In perl everything is true except for:

0 (including the string equvalents "0" "0.0" etc which all evaluate to zero)

Sorry, tachyon, but that's not quite right. "0.0" is not false in perl:

% perl -le 'print "" ? "True" : "False"' False % perl -le 'print "0" ? "True" : "False"' False % perl -le 'print "0.0" ? "True" : "False"' True

Now with new grammatical goodness! (Thanks, blakem. ;-)

His Royal Cheeziness

Replies are listed 'Best First'.
Re: Re: Re: A C-like brain in a Perl-like world
by ton (Friar) on Sep 27, 2001 at 05:31 UTC
    Apparently Perl is not as seemless in its conversions between strings and floating point numbers as it is in its conversions between strings and integers. Because the following works:

    % perl -le '$foo=0.0; print $foo ? "True" : "False";' False
    but the following does not:
    % perl -le '$foo="0.0"; print $foo ? "True" : "False";' True

    -----
    Be bloody, bold, and resolute; laugh to scorn
    The power of man...
      Perl seems to be assuming that "0.0" is a string, which is fair enough, if that is by design, which I assume it is. "return 0.0" would from a subroutine would evaluate as false.

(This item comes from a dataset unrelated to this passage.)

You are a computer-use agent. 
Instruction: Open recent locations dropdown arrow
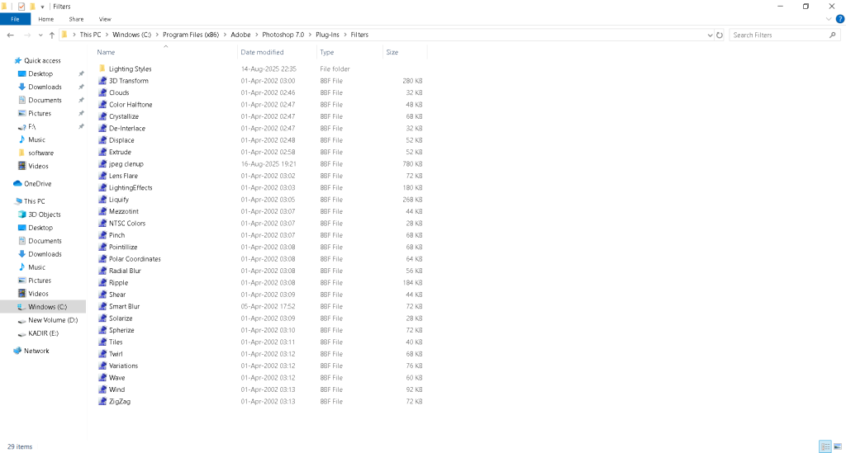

      Perl will convert "0.0" to a number as soon as you do anything mathematical on it. Such as:
      perl -e '$foo = "0.0" + 0; print $foo ? "True" : "False"'
      Which behaves as you'd expect. This reminds me of (even though it's completely different):
      perl -e 'print "I cannot add" unless 19.08 + 2.01 == 21.09'
      If I remember correctly this comes from an early TPJ article.

      Update: removed ' from print statement - thanks tilly - That's me in hybrid Win32 cmd.exe, Linux shell quoting mode :)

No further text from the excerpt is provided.